頭を悩ませていると、部屋のドアが開いた。
「ラルフ、大丈夫?」
儀式の事もあってか、ニアが俺を心配して部屋を訪ねてきた。
「あぁ、大丈夫だよ。ちょっと疲れただけさ。」
ニアはいつも俺を気にかけてくれる。
「本当?」
ずぃっと顔を寄せてこちらをじーっと見てくるニア。
「ニアは優しいな」
俺はニアの目を見て微笑む。
「そんな事はない。」
ニアは顔を赤くして目を逸らした。
相談に乗って欲しいのは山々だが、内容が内容だ。
ニアや両親には心配をかけたくない。
「ニアと話したら元気になったよ、ありがとう」
「ん、それならいい。

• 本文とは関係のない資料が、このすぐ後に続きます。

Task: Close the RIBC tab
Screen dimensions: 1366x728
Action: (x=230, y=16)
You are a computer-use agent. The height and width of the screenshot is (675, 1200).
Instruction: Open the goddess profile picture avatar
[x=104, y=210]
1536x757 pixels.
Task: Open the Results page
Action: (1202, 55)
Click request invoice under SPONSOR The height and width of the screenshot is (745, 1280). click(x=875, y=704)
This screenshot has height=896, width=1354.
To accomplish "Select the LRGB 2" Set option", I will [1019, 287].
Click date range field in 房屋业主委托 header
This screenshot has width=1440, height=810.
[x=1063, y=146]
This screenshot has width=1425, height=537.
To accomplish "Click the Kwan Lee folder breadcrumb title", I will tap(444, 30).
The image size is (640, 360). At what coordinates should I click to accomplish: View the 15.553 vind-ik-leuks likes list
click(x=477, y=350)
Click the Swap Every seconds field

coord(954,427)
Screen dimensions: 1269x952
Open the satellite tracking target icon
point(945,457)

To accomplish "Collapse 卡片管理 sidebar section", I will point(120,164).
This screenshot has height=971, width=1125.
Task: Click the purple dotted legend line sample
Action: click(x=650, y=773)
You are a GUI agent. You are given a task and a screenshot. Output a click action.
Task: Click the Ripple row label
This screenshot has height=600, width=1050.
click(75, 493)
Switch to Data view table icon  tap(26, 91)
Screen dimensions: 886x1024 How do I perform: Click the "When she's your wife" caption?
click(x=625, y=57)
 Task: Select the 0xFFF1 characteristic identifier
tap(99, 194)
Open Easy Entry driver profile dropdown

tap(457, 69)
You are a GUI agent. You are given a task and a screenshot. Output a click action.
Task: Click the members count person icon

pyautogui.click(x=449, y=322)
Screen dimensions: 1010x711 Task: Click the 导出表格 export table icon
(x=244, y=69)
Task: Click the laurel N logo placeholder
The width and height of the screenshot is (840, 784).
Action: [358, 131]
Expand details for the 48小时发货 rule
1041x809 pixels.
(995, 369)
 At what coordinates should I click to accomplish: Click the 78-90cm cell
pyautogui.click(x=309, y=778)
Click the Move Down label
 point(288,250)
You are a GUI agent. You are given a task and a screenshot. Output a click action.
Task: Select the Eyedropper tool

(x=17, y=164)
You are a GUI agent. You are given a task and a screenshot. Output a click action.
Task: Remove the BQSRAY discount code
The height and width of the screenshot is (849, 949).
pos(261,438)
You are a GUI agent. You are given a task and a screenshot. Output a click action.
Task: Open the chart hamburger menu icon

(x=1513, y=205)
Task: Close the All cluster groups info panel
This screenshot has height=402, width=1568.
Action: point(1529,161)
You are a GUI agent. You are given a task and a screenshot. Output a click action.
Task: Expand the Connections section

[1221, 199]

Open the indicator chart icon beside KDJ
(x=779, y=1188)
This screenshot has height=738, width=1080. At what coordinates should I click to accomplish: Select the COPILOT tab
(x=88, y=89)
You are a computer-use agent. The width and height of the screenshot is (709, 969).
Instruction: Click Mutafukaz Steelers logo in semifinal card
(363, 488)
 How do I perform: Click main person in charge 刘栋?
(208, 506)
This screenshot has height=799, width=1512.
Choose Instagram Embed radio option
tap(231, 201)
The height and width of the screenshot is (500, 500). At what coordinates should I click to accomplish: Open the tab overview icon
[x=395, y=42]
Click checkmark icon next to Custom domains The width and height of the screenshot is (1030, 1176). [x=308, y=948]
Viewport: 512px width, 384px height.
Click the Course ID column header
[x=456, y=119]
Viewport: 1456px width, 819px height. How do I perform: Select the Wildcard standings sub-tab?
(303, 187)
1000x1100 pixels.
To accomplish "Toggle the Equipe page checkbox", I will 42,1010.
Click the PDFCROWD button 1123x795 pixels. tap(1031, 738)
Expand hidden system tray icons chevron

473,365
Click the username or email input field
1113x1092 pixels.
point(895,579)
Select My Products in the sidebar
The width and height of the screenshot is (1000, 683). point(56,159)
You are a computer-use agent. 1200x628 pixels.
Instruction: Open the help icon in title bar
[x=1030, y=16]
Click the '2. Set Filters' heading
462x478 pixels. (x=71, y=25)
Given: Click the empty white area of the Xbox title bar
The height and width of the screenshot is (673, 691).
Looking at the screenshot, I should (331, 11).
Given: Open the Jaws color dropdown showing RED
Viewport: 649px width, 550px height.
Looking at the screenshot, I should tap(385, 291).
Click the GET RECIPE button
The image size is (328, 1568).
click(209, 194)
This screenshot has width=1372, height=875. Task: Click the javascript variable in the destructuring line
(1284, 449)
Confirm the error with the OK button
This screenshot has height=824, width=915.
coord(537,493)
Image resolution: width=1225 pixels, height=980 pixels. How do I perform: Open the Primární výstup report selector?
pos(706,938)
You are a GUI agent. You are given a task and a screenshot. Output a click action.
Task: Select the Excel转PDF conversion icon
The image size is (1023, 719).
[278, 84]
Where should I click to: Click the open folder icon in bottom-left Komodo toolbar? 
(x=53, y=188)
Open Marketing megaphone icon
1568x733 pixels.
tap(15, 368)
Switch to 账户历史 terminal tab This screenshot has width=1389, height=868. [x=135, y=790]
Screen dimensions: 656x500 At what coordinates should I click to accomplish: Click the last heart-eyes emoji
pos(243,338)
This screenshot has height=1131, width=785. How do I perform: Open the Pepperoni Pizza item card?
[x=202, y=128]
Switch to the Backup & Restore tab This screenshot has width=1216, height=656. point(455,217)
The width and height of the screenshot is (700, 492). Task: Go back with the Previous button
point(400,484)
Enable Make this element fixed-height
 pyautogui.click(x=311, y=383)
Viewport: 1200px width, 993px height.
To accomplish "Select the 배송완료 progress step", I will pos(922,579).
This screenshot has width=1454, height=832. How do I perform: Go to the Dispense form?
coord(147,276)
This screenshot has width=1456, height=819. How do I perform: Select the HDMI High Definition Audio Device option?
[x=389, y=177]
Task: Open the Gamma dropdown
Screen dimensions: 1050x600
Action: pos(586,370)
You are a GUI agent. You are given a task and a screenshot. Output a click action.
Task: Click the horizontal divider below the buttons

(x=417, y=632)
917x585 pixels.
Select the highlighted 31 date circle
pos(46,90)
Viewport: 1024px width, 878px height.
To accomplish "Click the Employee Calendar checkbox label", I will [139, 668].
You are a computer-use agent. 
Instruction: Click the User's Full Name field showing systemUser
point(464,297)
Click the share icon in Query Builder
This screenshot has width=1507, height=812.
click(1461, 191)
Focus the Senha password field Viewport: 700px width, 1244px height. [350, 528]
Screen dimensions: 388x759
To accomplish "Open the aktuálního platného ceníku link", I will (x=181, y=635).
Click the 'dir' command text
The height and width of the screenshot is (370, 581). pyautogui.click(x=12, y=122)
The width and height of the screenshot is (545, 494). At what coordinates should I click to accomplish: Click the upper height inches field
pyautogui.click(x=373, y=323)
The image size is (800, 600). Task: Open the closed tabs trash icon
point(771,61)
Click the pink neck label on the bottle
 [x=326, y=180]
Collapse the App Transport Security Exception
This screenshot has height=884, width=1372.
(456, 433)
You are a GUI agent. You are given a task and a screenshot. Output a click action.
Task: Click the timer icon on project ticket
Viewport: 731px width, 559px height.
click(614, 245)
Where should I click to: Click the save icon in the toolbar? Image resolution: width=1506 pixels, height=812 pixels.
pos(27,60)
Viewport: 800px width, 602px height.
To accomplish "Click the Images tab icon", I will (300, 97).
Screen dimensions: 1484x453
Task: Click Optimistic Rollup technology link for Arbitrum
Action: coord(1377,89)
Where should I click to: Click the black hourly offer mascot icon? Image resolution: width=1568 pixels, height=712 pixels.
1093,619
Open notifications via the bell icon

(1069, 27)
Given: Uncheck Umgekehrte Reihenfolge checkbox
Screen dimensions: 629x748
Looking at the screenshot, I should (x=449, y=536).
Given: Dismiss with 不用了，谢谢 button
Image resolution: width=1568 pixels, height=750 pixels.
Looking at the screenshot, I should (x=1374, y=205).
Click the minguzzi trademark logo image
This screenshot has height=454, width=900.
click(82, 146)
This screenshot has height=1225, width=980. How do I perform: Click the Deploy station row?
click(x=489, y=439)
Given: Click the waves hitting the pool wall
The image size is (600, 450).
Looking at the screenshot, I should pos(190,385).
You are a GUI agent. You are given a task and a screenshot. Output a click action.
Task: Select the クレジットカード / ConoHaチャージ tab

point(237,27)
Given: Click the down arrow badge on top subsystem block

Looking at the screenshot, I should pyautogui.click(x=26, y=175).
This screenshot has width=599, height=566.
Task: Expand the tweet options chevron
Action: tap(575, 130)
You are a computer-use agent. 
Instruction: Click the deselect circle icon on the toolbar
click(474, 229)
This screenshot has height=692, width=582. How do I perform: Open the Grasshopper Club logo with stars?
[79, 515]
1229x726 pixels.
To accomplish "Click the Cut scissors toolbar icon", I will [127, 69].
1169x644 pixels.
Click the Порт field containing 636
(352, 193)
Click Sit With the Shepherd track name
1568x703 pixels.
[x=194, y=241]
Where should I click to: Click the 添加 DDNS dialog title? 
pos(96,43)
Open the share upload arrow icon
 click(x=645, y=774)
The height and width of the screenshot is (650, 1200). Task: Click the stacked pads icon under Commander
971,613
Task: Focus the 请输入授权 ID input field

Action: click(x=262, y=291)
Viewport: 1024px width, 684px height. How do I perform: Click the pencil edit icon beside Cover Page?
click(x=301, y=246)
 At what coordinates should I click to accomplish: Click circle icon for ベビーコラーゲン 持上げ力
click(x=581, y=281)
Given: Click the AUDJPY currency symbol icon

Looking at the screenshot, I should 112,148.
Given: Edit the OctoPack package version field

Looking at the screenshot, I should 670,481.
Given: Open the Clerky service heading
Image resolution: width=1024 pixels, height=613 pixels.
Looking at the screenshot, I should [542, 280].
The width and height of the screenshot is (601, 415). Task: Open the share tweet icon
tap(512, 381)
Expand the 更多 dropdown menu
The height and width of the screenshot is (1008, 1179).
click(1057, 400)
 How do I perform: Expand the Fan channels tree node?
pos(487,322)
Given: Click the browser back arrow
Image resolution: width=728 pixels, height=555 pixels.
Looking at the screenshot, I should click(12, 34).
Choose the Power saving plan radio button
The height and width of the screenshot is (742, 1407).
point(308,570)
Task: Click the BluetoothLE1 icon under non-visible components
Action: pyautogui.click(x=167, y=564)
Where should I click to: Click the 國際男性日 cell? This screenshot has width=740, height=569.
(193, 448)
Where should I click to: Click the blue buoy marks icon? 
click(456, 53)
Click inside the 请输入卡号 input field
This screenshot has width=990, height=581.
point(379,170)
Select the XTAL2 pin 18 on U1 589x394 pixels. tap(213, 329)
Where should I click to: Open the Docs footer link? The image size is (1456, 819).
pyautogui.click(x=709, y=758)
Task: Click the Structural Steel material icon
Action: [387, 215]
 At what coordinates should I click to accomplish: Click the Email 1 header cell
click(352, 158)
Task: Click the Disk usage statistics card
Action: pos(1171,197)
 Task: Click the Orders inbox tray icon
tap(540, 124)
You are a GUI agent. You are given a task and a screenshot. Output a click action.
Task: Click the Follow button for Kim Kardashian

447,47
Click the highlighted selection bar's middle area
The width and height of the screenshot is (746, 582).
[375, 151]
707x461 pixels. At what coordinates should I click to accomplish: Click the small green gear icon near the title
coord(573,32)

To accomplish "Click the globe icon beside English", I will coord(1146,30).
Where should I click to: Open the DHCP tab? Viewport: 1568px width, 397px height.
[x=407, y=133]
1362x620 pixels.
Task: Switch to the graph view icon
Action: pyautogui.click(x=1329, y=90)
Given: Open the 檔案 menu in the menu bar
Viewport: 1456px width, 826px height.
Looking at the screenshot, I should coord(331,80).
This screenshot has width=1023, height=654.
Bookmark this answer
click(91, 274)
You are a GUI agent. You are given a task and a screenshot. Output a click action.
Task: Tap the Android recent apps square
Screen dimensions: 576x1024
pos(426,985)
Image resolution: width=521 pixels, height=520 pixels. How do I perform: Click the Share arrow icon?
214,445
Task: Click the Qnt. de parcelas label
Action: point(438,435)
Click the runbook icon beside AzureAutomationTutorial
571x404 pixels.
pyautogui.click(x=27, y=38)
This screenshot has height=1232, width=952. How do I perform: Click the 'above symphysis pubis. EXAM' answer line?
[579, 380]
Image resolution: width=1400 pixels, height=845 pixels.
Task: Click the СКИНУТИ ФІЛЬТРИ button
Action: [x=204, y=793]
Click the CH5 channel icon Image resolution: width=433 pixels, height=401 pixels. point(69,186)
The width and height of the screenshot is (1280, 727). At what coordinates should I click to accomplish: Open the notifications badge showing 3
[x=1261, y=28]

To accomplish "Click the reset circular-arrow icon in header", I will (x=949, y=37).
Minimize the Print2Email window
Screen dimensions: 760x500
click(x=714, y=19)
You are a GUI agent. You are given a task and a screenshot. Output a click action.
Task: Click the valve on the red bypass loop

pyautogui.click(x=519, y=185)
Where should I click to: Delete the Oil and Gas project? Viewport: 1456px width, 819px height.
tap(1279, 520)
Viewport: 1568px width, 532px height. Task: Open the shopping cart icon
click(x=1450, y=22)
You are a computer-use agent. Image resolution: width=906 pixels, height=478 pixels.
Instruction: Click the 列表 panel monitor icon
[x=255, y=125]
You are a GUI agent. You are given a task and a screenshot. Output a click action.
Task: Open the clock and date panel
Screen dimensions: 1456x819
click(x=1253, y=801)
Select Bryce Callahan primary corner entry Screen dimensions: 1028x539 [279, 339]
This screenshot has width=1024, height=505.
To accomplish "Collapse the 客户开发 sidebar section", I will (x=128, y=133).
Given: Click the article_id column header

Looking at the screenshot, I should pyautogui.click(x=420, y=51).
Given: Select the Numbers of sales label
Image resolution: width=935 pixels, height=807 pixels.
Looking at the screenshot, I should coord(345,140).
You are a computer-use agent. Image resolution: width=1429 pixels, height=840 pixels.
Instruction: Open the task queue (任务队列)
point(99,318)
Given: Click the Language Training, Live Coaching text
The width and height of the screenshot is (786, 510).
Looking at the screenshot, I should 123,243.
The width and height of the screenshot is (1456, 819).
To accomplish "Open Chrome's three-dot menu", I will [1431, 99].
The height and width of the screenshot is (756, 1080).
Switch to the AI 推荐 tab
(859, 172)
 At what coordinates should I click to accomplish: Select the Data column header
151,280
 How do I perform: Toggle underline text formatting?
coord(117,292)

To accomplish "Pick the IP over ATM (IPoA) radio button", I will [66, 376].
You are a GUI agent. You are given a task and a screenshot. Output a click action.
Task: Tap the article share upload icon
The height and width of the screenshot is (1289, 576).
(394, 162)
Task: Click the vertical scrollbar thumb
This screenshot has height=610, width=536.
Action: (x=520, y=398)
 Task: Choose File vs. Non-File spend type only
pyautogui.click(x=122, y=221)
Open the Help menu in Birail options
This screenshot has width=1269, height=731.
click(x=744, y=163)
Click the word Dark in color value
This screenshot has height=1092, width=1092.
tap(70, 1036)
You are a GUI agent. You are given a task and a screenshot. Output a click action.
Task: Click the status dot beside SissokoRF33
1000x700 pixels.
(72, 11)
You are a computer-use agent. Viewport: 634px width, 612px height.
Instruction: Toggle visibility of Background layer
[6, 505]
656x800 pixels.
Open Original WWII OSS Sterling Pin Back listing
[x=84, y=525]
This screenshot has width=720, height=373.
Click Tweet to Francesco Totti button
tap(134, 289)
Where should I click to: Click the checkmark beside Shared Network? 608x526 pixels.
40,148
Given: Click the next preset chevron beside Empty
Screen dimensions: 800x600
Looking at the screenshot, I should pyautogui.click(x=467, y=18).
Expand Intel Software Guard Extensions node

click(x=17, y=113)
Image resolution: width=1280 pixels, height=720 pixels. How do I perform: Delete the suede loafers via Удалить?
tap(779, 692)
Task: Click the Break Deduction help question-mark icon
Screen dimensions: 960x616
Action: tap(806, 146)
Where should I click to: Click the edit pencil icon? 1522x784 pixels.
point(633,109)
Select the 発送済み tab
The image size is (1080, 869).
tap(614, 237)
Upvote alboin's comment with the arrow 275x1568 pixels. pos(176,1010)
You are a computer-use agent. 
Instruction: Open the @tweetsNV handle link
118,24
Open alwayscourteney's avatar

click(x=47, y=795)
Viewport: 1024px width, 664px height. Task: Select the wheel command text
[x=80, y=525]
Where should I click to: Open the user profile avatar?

ご飯できてるから降りてきてね。」
俺がお礼を言うと、ニアは顔を赤くしたままトコトコと部屋を出た。
そんなニアの様子を見て、俺には守りたいものがあると再認識した。
"世界の管理者"としての役割を断ったら、この世界はリセットされて消える。
かといって、その役割が上手くいく保証も無いし、それに神が飽きて途中で世界をリセットする可能性も大いにあり得る。
俺が今の幸せを守る方法は1つだけである。
「やるしかないかぁ……」
神を殺そう。
そう決断した。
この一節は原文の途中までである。